It was now time to trim some excess flesh from the saw. Using Ian’s technique, I clamped the blade between two pieces of angle iron, and used a 1 mm cut-off wheel on my angle grinder. The angle was a little large though, so had to angle the cutting wheel to get to the saw plate. This made a bit of a mess. I tried cleaning it up with a file, but that would take a long time, so put a flap disk on my angle grinder, and raised the plate just proud of the angle iron and used it as a fence. This got the saw plate edge beautifully straight, and with a lovely polished edge to boot! And before anyone asks, no, I didn’t use my spirit level to grind against, it was the only way I could get a good contrasting background (I guess that’s why SBS uses yellow subtitles).
At this point I thought I’d may as well give the plate a clean up. I didn’t know if I’d have a workable saw afterwards, but also assuming that if I did, I’d not want to be messing with W&D after I’d sharpened it. As such I hedged my bets and cleaned it up with 240 W&D, but didn’t bother with polishing.

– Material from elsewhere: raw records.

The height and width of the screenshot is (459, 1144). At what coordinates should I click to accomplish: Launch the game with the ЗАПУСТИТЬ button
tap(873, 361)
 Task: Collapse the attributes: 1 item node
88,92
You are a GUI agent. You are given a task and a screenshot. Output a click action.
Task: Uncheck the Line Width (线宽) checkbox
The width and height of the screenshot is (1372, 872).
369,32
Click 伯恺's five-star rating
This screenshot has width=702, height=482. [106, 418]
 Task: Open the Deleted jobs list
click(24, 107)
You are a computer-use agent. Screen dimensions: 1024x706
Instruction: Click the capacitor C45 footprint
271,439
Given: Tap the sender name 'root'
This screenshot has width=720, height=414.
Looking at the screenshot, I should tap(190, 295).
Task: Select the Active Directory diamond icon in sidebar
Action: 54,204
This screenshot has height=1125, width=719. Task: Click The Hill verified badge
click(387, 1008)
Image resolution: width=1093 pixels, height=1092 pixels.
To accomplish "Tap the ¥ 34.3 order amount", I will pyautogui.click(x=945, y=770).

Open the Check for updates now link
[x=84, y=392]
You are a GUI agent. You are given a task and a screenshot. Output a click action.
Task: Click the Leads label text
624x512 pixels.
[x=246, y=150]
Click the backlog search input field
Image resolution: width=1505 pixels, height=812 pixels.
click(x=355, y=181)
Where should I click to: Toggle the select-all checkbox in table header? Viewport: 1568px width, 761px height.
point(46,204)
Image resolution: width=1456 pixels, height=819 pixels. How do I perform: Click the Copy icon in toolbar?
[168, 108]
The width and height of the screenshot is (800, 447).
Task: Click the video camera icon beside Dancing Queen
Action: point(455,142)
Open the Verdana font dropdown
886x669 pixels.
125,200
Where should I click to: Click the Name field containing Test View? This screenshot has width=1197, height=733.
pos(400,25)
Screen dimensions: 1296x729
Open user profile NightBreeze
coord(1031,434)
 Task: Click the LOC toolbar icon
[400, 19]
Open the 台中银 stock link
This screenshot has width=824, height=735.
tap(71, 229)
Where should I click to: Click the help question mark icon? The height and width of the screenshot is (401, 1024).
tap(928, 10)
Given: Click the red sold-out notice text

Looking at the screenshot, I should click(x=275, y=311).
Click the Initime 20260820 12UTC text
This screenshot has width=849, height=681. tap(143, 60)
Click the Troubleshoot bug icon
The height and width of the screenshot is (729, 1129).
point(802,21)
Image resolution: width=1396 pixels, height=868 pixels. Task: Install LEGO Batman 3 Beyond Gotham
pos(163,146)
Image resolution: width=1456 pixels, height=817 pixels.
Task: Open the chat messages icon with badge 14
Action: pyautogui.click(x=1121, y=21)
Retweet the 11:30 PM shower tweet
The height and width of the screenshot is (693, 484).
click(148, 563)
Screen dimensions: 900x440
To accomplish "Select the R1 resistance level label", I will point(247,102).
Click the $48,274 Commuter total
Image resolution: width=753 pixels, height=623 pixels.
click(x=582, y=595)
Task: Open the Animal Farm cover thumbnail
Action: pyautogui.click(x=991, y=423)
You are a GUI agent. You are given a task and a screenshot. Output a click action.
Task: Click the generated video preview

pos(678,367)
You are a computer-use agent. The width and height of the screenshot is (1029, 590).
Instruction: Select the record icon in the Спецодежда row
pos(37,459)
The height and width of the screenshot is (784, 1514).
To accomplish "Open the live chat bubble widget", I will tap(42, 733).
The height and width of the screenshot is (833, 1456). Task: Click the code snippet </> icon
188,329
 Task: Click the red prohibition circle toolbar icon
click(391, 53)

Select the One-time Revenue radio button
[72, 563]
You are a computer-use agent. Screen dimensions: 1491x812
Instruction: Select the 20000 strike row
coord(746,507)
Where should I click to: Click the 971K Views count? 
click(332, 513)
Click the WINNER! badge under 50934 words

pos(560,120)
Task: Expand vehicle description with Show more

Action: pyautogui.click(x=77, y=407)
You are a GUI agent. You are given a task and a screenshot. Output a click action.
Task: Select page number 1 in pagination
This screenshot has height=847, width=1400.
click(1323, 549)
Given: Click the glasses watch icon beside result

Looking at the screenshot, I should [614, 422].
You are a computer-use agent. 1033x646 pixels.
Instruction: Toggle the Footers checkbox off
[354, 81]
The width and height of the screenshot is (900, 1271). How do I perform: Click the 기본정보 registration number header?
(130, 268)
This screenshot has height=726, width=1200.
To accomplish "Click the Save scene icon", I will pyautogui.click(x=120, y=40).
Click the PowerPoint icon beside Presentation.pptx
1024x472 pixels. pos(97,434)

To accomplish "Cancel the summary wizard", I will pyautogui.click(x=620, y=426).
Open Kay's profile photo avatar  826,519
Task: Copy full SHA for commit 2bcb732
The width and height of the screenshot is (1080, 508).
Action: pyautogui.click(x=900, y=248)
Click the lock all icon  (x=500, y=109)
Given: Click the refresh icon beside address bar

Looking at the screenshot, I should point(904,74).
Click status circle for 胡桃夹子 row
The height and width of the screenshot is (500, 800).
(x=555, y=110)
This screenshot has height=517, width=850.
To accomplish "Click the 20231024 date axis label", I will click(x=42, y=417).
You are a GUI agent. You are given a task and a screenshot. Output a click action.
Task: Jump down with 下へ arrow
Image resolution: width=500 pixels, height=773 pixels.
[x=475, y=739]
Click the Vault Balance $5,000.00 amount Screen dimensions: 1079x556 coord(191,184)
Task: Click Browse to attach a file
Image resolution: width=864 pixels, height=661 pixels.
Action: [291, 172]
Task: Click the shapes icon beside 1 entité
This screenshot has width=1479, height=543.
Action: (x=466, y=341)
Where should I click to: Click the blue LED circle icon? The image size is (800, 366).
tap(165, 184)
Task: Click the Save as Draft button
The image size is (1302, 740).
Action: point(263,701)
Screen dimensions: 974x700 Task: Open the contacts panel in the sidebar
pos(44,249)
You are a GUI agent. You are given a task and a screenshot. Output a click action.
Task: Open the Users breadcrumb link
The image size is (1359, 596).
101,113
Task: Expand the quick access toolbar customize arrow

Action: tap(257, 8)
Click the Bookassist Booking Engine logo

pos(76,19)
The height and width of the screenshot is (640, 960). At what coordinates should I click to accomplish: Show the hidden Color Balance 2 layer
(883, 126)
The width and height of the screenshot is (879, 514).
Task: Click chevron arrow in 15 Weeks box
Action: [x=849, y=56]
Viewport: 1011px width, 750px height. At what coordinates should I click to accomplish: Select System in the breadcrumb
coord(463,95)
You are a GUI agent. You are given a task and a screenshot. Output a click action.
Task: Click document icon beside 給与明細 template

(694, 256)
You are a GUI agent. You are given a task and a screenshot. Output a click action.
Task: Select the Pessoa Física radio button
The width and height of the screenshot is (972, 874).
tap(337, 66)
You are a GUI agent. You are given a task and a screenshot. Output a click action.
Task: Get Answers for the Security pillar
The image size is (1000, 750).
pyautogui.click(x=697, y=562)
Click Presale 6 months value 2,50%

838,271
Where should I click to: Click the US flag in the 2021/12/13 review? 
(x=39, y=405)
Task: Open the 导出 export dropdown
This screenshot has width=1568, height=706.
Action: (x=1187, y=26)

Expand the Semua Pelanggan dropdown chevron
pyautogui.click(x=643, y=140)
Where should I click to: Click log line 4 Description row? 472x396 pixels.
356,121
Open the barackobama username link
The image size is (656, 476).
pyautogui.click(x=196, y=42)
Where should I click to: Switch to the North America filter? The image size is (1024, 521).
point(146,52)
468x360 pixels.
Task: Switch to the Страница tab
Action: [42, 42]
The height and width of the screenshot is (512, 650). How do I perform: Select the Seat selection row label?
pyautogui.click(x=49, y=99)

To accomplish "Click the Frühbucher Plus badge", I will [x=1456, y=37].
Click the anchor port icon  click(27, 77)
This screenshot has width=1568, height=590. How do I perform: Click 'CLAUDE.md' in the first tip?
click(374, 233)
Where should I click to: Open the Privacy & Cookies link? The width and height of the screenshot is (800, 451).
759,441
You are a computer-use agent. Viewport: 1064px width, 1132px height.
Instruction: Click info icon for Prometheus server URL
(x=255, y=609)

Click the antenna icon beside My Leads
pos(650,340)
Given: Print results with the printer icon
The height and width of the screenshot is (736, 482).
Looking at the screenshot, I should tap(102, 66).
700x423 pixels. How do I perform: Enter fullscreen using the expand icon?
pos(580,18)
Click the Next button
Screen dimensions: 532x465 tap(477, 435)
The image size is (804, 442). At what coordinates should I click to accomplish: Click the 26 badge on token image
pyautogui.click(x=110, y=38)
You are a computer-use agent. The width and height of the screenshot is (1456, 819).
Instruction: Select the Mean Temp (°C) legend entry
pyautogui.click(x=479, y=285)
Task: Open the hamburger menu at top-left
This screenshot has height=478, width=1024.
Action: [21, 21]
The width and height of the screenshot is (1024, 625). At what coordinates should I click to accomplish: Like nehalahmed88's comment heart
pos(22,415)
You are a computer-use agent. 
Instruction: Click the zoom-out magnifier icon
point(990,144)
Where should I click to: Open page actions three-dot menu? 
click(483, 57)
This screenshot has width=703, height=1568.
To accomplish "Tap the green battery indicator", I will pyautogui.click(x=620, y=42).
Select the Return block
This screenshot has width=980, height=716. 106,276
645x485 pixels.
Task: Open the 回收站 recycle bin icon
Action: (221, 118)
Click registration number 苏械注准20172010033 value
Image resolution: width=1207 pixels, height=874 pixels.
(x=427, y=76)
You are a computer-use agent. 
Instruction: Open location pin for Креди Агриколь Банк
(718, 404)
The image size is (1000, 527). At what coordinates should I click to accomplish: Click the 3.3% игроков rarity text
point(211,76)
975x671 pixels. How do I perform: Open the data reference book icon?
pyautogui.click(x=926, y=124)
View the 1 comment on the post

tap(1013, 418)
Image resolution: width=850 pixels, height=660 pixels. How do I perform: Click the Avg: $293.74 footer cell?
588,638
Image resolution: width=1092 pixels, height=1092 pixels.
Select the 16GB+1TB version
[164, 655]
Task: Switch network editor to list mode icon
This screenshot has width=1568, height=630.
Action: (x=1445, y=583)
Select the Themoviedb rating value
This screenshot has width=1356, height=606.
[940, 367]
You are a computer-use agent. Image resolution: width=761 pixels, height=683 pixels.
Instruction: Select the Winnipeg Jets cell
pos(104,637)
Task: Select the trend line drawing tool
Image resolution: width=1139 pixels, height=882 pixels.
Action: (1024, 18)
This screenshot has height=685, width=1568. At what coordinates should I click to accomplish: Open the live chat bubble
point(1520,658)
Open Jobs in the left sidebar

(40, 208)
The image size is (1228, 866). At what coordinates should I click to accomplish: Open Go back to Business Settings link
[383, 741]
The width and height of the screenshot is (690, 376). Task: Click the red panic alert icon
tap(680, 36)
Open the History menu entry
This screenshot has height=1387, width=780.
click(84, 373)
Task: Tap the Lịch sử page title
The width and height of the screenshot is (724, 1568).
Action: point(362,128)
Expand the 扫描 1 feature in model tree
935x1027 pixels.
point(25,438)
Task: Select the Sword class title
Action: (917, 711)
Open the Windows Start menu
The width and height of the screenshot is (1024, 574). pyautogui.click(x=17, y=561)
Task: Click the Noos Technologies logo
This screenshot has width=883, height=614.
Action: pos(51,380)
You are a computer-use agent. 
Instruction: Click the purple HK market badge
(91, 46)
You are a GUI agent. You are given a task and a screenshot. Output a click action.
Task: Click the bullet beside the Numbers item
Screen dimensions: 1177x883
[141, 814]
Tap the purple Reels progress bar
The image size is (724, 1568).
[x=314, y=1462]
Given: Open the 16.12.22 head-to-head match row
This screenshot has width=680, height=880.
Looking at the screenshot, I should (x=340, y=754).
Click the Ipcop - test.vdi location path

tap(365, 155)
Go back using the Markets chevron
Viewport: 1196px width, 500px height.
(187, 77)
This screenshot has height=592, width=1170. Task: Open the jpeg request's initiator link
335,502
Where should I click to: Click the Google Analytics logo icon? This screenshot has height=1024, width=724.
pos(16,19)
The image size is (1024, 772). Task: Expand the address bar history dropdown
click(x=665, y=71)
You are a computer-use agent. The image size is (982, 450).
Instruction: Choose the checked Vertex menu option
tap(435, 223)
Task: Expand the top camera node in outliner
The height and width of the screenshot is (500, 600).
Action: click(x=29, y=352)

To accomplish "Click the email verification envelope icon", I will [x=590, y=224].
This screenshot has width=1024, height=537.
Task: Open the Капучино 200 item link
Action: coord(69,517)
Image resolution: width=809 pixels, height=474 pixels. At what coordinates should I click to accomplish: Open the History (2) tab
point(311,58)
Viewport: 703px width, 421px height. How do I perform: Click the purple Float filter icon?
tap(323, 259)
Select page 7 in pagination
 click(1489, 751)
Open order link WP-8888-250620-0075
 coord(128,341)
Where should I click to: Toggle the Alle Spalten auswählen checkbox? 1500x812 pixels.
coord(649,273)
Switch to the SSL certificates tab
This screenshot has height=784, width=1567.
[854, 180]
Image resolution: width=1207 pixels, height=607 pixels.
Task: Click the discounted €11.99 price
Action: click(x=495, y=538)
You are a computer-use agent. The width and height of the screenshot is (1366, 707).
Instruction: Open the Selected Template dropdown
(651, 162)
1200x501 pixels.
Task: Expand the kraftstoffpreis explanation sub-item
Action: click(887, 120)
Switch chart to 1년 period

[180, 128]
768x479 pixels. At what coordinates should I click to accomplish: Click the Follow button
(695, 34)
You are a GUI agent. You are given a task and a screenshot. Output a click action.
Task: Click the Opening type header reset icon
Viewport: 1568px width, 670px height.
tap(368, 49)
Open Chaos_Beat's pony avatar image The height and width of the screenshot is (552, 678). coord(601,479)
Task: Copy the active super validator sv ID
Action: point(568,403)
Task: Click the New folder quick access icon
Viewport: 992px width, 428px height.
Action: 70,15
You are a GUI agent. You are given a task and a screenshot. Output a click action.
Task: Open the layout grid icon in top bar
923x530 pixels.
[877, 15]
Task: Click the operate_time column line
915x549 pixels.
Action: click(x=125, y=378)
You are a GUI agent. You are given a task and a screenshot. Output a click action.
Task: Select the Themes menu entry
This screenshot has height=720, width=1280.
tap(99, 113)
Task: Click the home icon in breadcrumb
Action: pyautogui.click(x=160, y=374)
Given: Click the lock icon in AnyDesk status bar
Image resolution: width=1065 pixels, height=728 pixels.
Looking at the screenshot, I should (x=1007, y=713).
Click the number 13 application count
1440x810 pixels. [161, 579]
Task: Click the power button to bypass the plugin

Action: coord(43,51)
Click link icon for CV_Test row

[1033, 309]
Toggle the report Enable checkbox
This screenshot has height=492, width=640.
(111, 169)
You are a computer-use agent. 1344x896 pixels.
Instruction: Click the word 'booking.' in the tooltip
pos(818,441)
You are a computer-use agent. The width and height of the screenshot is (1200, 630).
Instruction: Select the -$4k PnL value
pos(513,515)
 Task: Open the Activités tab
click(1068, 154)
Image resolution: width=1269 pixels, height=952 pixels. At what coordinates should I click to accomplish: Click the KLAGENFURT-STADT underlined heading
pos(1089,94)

Now onto preparing the teeth. I used the Paul Sellers’ method. I thought I’d be clever and use some skirting board profile to make the guide from. The only problem was that being Tas Oak, it’s a bit splintery, and the narrow edge was damaged quite easily (I won’t be able to use it again). I’ll make another one from spotted gum, which should offer some more longevity. The other mistake I made was to use a hacksaw blade to mark my guide. I will use a ruler the next time. It was hard to be accurate with the hacksaw blade marks. I prepared a new hacksaw blade by grinding off the front teeth, and “ramping up” to the full teeth as described and set about cutting the notches in the plate. I was surprised how well this worked. My notches were a near exact match to my template.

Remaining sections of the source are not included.